Autograd

Understand automatic differentiation in Lucid — computation graphs, custom Functions, and functional transforms.

Lucid's autograd engine records every operation on tensors with requires_grad=True and builds a directed acyclic graph (DAG) at runtime. Calling .backward() traverses the DAG in reverse, accumulating gradients via the chain rule.

The computation graph

import lucid

x = lucid.tensor([2.0, 3.0], requires_grad=True)
y = x ** 2          # records Pow node
z = y.sum()         # records Sum node

z.backward()
print(x.grad)       # [4.0, 6.0]  (dz/dx = 2x)

Each operation creates a Function node that stores:

  • A reference to its output tensor
  • The backward callable that propagates gradients upstream

retain_graph

By default the graph is freed after .backward(). Pass retain_graph=True to keep it for multiple backward passes (e.g. higher-order gradients):

loss.backward(retain_graph=True)
loss.backward()   # second pass — works because graph is still alive

Gradient accumulation

Gradients accumulate into .grad. Call optimizer.zero_grad() (or tensor.grad = None) before each backward pass to reset them.

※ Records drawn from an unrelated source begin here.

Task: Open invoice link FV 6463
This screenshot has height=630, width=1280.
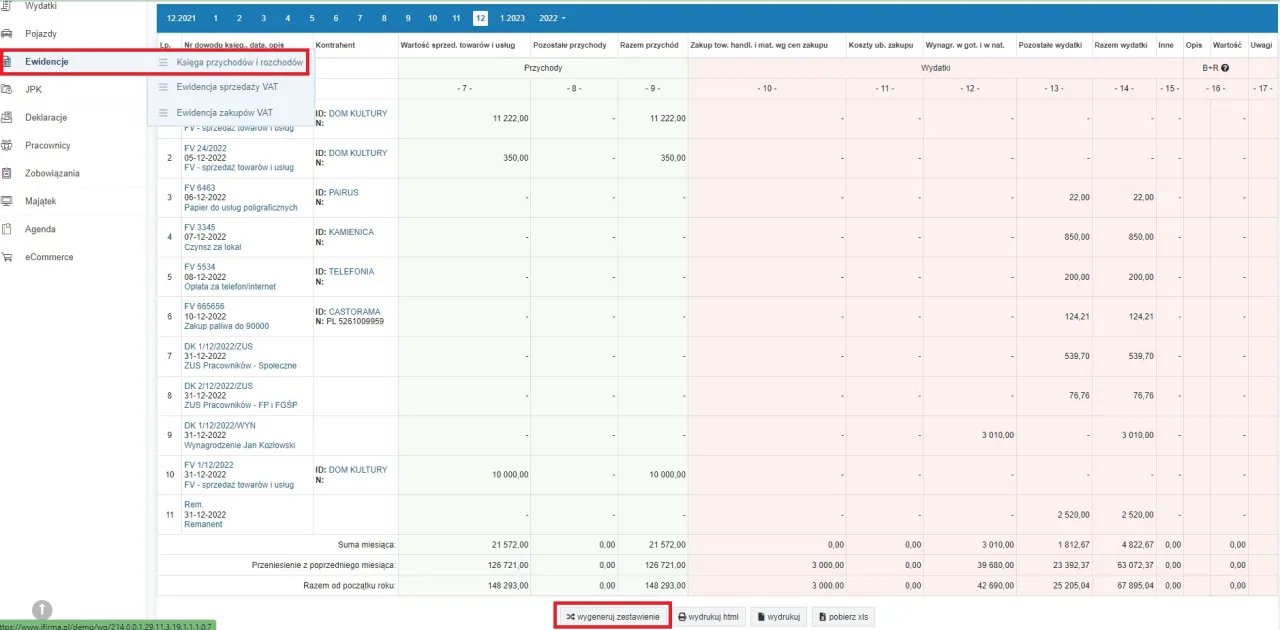Action: coord(199,188)
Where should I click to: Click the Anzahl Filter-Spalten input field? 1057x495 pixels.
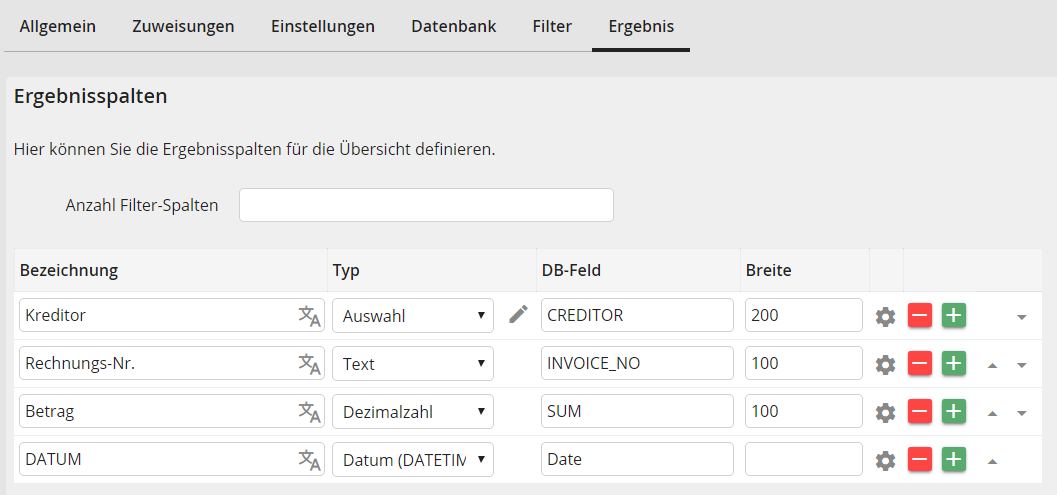(x=426, y=205)
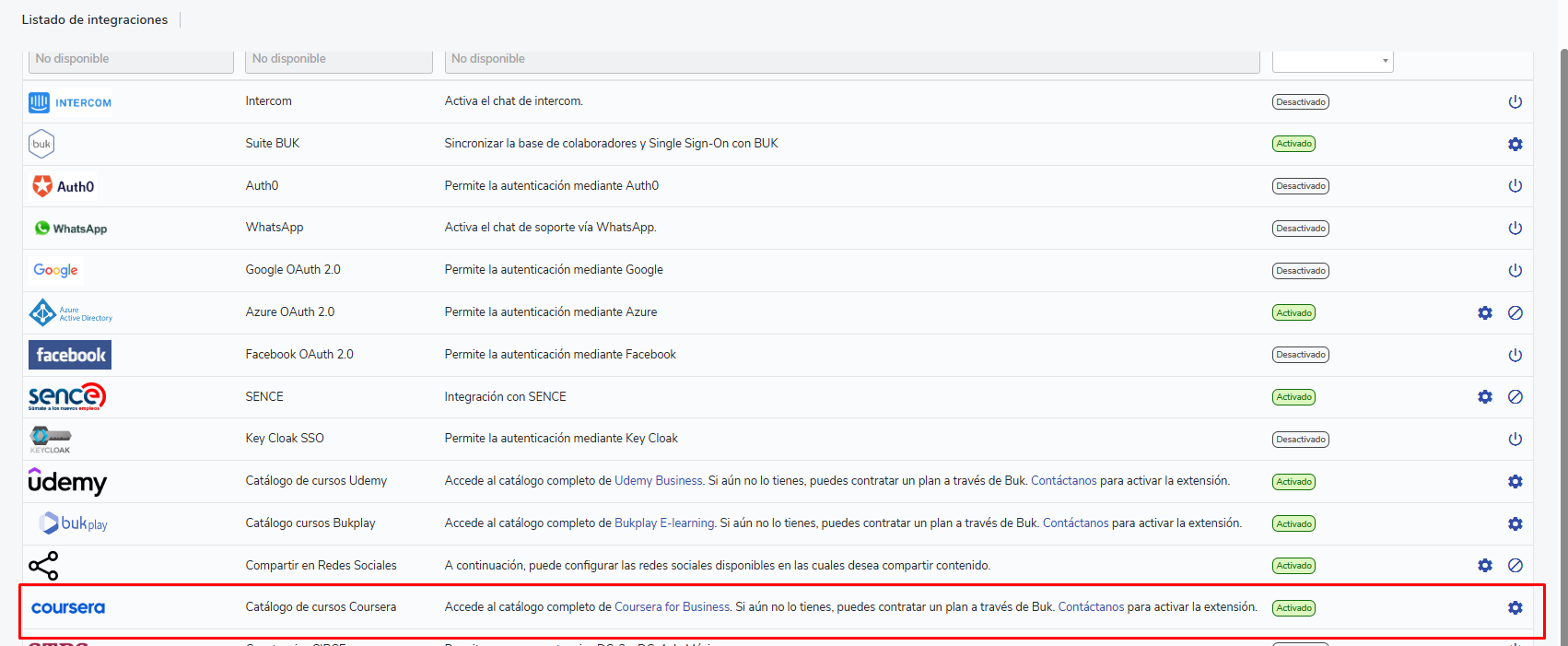Screen dimensions: 1568x646
Task: Open the status filter dropdown
Action: tap(1332, 60)
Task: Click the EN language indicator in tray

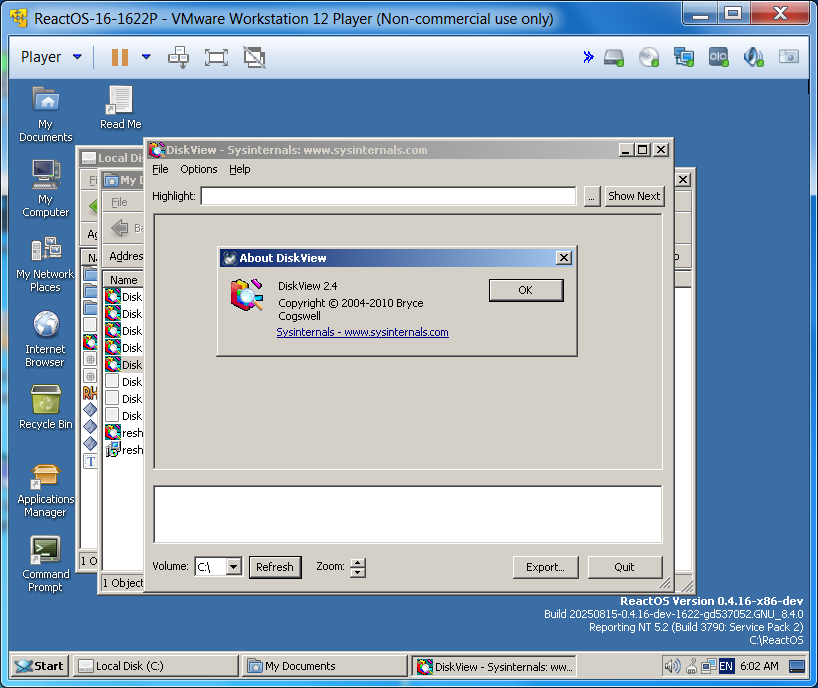Action: click(x=726, y=666)
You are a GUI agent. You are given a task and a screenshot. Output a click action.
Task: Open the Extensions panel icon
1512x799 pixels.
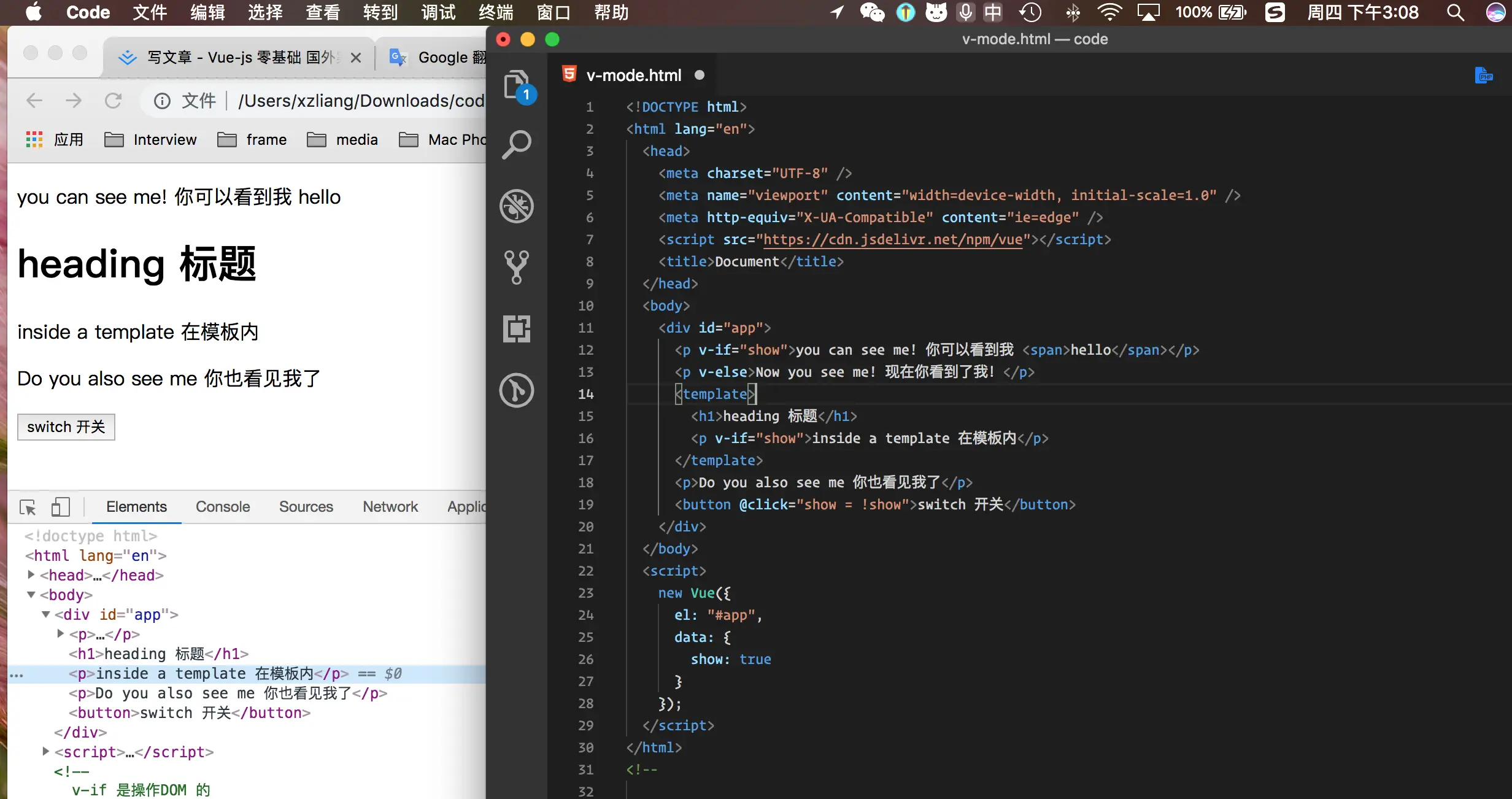tap(516, 329)
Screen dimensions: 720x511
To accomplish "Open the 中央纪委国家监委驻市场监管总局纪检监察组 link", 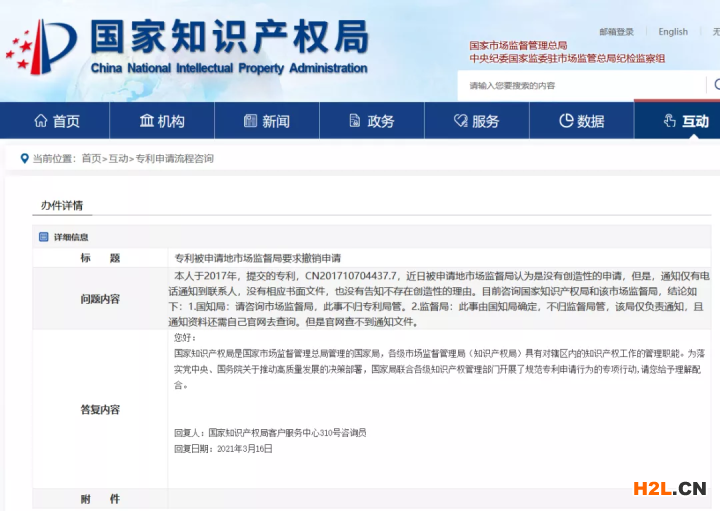I will point(567,59).

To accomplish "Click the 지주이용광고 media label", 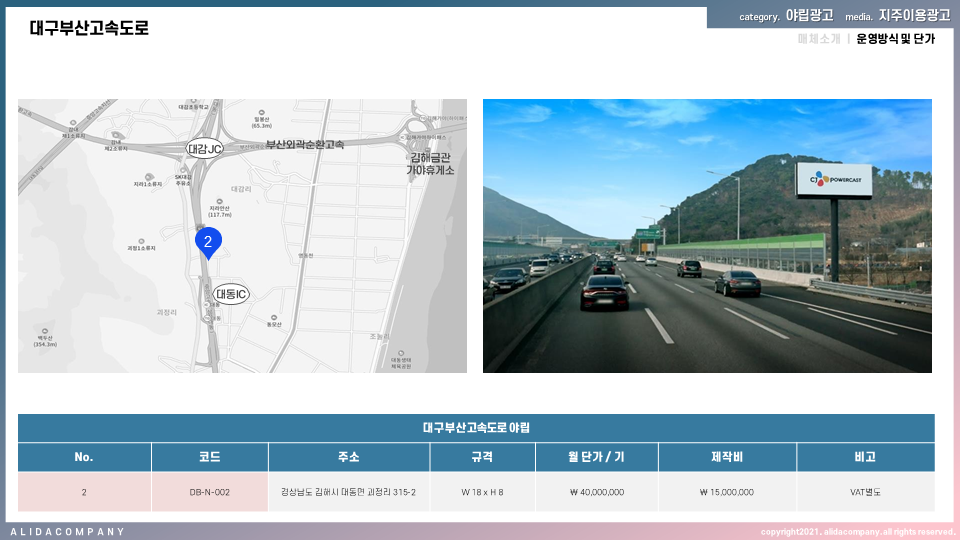I will (x=914, y=16).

for x_batch, y_batch in loader:
    pred  = model(x_batch)
    loss  = criterion(pred, y_batch)
    optimizer.zero_grad()   # clear before backward
    loss.backward()
    optimizer.step()

no_grad context

Use lucid.no_grad() to disable gradient tracking in inference or validation:

with lucid.no_grad():
    output = model(x_val)   # no graph built, lower memory

Custom Function

Subclass lucid.autograd.Function to define a custom op with an explicit backward:

import lucid
import lucid.autograd as autograd

class Clamp(autograd.Function):
    @staticmethod
    def forward(
        ctx: autograd.FunctionCtx,
        x: lucid.Tensor,
        lo: float,
        hi: float,
    ) -> lucid.Tensor:
        ctx.save_for_backward(x)
        ctx.lo, ctx.hi = lo, hi
        return x.clamp(lo, hi)

    @staticmethod
    def backward(
        ctx: autograd.FunctionCtx,
        grad_out: lucid.Tensor,
    ) -> tuple[lucid.Tensor, None, None]:
        (x,) = ctx.saved_tensors
        mask = (x >= ctx.lo) & (x <= ctx.hi)
        return grad_out * mask, None, None

out = Clamp.apply(x, -1.0, 1.0)

Return None for non-Tensor arguments (like the scalar bounds above) — autograd ignores None gradient slots.

Functional transforms

lucid.func provides composable gradient transforms inspired by JAX:

FunctionDescription
lucid.func.grad(f)Returns a function that computes ∇f
lucid.func.vmap(f)Vectorises f over a batch dimension
lucid.func.vjp(f)Vector-Jacobian product
lucid.func.jvp(f)Jacobian-vector product
lucid.func.jacrev(f)Full Jacobian via reverse-mode
lucid.func.jacfwd(f)Full Jacobian via forward-mode
lucid.func.hessian(f)Hessian matrix
import lucid.func as F

def f(x: lucid.Tensor) -> lucid.Tensor:
    return (x ** 3).sum()

grad_f  = F.grad(f)
hess_f  = F.hessian(f)

x = lucid.tensor([1.0, 2.0])
print(grad_f(x))   # [3.0, 12.0]  (d/dx x³)
print(hess_f(x))   # [[6.0, 0.0], [0.0, 12.0]]

gradcheck

Use lucid.autograd.gradcheck to numerically verify a custom backward:

lucid.autograd.gradcheck(Clamp.apply, (x, -1.0, 1.0), eps=1e-5)

gradcheck is expensive — use it in unit tests, not in training loops.